Collected data entries
*** Begin section ***

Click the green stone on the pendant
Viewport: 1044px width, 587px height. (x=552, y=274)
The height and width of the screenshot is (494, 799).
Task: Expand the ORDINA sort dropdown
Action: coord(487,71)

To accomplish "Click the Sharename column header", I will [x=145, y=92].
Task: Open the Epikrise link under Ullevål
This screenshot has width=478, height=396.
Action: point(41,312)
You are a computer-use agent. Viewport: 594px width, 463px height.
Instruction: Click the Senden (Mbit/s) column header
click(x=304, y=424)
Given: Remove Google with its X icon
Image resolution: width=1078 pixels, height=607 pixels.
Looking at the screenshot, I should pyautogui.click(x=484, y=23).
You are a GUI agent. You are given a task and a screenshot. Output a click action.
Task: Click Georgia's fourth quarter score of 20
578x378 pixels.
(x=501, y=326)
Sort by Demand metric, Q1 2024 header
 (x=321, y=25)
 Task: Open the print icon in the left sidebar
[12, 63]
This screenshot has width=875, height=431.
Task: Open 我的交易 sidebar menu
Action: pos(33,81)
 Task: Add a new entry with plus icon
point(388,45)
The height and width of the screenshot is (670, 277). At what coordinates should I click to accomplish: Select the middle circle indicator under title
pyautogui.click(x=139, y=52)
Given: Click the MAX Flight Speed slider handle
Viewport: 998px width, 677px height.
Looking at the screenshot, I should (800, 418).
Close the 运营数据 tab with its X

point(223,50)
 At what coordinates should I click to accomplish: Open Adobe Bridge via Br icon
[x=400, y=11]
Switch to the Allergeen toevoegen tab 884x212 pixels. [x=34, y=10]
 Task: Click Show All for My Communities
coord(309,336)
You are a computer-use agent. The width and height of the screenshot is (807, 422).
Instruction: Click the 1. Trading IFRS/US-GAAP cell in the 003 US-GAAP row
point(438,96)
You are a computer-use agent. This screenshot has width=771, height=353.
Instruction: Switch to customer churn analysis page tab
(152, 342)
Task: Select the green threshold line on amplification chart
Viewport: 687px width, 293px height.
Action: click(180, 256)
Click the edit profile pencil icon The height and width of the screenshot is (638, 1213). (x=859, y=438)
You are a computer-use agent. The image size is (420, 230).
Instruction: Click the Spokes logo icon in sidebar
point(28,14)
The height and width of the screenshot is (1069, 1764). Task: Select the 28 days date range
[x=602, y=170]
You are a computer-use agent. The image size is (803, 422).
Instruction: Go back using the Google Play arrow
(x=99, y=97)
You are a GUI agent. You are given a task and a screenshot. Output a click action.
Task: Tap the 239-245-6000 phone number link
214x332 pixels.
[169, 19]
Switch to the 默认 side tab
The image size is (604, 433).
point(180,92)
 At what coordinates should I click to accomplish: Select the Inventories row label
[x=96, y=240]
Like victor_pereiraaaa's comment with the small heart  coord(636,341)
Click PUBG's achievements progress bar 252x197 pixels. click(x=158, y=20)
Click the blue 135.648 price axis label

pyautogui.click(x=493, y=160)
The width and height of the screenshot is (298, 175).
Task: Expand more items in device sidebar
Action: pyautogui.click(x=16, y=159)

*** End section ***

▶ Description of the task
If the string "computer" appears in a line of the entries, report the line.

▶ Expected answer
You are a computer-use agent. Viewport: 594px width, 463px height.
You are a computer-use agent. The width and height of the screenshot is (807, 422).
You are a computer-use agent. This screenshot has width=771, height=353.
You are a computer-use agent. The image size is (420, 230).
You are a computer-use agent. The image size is (803, 422).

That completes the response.